Results: Thirty-six HSCTs used EMA for graft failure treatment or prophylaxis and were included in this study.EMA was used for graft failure treatment in 25 HSCTs wherein patients developed clinical and laboratory signs of graft failure (Table 1). Most HSCTs in the treatment cohort were performed for bone marrow failure syndromes (n=16). All patients tolerated EMA without complications and no side effects or infections were attributed to EMA. Fifty six percent (14/25) of patients treated with EMA for impending graft failure engrafted and had resolution of graft failure concerns, while the remaining 44% suffered graft failure. Responders had a median ANC of 0.29 x10 3 cells/μL (range 0.05-0.79) prior to EMA, which increased to a median of 0.6 x10 3cells/μL (range, 0-5.1) and 2.97 x10 3 cells/μL (range, 0.85-8.7) on days 3 and 7 after EMA dosing. Eighty percent (20/25) of CXCL9 levels were elevated in the treatment cohort prior to EMA dosing. The median CXCL9 level prior to EMA dosing was elevated 2.4 x ULN (range, 0.3-157.8). The median pre-EMA CXCL9 level in patients who ultimately suffered graft failure in the treatment cohort was 3.3x ULN (range, 0.7-157.8) compared to a median of 2.2x ULN (range, 0.3-30.4) in subjects who had signs of graft failure but did not suffer graft failure (p=0.24). Eleven patients received prophylactic EMA based on a prior history of graft failure or other pre-transplant risk factors. EMA was well tolerated in these patients and 91% (10/11) of patients engrafted while one patient with prior history of graft failure suffered recurrent graft failure. The pre-HSCT (day -2) CXCL9 level in the lone prophylactic patient who suffered graft failure was 4x the ULN.

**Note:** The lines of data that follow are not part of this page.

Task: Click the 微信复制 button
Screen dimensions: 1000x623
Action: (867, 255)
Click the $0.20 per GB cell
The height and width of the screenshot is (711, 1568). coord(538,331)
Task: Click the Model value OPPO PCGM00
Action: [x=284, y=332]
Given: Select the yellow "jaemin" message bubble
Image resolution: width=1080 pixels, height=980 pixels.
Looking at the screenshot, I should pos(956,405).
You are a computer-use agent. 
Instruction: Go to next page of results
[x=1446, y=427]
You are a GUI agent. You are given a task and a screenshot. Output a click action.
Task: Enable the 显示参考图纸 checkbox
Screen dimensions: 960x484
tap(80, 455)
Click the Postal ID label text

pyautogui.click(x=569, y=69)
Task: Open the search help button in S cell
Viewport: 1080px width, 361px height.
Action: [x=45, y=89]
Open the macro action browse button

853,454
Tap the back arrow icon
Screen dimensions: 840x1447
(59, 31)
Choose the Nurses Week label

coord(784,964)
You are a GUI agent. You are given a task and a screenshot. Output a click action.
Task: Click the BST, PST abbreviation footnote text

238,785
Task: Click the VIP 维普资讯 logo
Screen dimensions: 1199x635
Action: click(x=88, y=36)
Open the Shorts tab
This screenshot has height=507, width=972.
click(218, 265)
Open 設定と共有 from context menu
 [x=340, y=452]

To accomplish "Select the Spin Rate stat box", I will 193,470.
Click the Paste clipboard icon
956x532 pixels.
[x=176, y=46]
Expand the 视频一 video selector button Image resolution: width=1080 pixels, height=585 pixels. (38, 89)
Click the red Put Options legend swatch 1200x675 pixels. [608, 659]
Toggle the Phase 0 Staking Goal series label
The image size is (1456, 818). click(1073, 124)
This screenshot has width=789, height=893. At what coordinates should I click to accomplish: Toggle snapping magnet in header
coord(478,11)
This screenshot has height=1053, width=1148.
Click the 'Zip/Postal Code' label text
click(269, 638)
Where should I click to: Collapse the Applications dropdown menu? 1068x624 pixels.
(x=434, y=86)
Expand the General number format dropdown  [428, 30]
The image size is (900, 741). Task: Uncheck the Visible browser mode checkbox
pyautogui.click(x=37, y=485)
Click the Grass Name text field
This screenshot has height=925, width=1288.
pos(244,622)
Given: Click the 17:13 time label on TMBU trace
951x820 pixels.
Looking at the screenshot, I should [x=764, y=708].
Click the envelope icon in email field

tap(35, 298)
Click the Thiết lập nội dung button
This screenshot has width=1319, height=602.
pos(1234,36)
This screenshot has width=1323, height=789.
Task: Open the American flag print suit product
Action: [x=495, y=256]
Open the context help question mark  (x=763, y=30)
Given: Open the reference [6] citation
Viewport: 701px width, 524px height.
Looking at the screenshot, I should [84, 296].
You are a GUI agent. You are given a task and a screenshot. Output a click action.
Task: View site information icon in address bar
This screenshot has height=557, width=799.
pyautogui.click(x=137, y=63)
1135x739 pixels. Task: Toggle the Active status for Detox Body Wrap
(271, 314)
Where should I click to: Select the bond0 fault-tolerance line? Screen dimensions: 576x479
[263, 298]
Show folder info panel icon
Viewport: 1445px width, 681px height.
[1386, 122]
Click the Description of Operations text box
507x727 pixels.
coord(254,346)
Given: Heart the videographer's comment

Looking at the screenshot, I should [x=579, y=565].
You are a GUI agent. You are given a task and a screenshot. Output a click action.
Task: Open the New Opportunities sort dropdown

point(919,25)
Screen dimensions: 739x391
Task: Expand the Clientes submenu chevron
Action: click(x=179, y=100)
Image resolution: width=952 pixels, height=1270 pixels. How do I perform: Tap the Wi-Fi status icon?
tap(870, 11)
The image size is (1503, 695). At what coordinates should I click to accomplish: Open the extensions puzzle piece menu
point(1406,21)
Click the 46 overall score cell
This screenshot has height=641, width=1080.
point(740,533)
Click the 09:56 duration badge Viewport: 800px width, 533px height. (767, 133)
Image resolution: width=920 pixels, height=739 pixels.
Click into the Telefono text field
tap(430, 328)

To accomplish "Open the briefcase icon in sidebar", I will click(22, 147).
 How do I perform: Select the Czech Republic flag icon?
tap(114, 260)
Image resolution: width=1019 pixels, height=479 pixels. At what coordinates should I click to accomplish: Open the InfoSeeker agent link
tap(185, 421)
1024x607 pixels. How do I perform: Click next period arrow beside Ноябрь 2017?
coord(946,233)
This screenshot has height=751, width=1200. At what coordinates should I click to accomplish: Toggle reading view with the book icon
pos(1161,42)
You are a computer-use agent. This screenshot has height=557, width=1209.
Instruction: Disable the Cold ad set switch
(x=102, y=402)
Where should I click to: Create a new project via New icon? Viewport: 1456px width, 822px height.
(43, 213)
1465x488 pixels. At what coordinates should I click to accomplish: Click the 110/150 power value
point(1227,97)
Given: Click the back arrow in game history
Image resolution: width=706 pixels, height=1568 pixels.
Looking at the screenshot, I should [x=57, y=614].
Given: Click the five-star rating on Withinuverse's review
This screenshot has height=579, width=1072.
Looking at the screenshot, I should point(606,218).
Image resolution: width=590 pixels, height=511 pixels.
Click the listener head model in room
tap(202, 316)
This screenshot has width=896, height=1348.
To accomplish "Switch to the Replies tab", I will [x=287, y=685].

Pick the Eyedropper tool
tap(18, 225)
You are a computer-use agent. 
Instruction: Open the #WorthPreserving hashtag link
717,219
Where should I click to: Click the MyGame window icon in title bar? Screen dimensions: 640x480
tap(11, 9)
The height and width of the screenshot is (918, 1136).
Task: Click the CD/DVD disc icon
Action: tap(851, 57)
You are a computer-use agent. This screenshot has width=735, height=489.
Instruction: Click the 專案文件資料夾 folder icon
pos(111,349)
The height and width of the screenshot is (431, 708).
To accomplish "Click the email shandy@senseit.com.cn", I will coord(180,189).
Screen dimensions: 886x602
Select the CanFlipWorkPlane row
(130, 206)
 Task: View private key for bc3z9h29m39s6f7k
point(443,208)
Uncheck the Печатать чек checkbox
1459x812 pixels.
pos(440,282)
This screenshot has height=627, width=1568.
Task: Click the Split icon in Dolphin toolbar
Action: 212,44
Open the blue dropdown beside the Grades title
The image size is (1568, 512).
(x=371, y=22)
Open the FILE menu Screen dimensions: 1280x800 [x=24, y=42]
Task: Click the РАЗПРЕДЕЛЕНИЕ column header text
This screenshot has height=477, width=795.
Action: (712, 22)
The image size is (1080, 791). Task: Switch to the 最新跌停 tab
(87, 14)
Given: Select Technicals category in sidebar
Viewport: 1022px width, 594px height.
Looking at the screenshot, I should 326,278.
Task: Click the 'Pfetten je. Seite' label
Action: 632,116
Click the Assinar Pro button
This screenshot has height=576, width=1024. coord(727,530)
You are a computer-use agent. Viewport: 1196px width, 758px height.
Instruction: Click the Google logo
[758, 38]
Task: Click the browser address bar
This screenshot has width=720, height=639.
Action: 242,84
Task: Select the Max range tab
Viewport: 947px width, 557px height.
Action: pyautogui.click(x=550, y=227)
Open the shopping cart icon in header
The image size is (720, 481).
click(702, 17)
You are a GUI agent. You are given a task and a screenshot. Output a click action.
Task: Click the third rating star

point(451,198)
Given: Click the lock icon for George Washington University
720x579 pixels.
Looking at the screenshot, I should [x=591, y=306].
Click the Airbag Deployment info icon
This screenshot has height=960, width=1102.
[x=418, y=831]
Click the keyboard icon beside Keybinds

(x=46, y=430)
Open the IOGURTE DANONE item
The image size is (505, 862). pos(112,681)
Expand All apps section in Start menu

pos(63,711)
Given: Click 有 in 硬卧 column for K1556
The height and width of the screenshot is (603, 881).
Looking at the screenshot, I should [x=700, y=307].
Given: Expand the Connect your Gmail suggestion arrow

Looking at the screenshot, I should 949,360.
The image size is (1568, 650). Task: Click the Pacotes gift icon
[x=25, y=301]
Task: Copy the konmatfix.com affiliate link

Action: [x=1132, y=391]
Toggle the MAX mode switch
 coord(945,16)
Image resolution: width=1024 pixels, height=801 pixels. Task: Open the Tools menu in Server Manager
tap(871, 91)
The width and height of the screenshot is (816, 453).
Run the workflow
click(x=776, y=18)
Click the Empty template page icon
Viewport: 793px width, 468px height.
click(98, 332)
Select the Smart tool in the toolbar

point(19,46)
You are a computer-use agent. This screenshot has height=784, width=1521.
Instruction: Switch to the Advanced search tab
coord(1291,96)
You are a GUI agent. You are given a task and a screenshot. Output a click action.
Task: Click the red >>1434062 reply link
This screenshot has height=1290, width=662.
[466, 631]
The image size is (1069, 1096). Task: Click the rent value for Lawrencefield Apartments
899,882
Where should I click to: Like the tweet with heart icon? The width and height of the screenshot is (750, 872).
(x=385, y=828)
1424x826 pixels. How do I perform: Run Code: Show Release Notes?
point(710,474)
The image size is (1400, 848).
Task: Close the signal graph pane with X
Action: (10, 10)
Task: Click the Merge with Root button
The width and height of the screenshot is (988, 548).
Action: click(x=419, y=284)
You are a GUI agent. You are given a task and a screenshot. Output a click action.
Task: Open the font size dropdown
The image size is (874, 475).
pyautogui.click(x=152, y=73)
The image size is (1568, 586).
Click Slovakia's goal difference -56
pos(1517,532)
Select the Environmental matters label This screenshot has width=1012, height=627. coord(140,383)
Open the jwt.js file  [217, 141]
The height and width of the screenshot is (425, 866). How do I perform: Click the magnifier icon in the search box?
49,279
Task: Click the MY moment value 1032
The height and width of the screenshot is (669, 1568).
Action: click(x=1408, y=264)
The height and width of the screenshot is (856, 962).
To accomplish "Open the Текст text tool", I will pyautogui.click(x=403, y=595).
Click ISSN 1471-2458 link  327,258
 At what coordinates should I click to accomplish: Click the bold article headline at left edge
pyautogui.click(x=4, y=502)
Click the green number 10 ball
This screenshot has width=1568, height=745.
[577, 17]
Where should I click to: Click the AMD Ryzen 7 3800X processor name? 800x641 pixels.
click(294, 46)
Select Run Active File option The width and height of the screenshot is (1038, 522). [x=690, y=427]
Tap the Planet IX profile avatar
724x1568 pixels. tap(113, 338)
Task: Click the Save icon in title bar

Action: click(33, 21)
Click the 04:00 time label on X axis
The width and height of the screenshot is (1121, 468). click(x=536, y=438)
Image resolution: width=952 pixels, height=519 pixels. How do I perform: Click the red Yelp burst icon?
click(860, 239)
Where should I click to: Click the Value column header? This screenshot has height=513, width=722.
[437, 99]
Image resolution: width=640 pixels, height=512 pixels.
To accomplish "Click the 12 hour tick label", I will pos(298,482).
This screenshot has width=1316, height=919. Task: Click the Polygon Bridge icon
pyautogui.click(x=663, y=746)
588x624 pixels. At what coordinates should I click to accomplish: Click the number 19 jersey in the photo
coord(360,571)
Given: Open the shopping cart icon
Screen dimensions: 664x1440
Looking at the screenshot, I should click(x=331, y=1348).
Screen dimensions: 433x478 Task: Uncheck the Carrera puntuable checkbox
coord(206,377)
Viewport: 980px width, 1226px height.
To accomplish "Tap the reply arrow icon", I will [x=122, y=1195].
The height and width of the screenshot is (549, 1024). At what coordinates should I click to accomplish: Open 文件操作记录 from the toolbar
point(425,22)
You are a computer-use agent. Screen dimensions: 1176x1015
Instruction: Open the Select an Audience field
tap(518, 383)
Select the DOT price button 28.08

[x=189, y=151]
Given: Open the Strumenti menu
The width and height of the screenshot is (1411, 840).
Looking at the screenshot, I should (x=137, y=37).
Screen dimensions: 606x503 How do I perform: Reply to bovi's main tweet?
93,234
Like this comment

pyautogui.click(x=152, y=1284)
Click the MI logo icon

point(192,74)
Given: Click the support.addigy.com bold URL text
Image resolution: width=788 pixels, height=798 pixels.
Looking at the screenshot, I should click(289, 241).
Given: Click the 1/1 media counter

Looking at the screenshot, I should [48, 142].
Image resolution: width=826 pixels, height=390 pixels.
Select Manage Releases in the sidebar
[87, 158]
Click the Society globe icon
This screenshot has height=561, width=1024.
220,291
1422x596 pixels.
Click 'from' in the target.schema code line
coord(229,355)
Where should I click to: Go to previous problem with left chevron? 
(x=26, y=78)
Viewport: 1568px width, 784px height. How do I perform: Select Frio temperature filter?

Conclusions: This study reports the largest cohort of HSCTs that used EMA therapy for the novel purpose of treating or preventing graft failure. EMA was well tolerated in all patients. Efficacy conclusions are preliminary and limited by the study design, however our treatment study successfully identified a cohort of patients with a markedly high graft failure rate (44%) and we show preliminary evidence to suggest emaplaumab prevented graft failure in patients who had signs of impending graft failure at the time of treatment. The safety and preliminary efficacy observations in this study support a larger prospective study of IFNγ blockade for graft failure prevention after HSCT.
OffLabel Disclosure:
Sabulski:SOBI: Consultancy. Jodele:SOBI: Consultancy. Myers:Elixirgen Therapeutics: Other: Industry sponsored clinical trial ; Incyte: Other: Clinical trial funding. Merli:MEDAC: Speakers Bureau; SOBI: Consultancy; JAZZ: Consultancy, Honoraria; Amgen: Speakers Bureau.
Emapalumab is an interferon gamma inhibitor approved for use in refractory hemophagocytic lymphohistiocytosis. In this study we investigate the use of emapalumab to prevent immune mediated graft failure after hematopoietic stem cell transplant.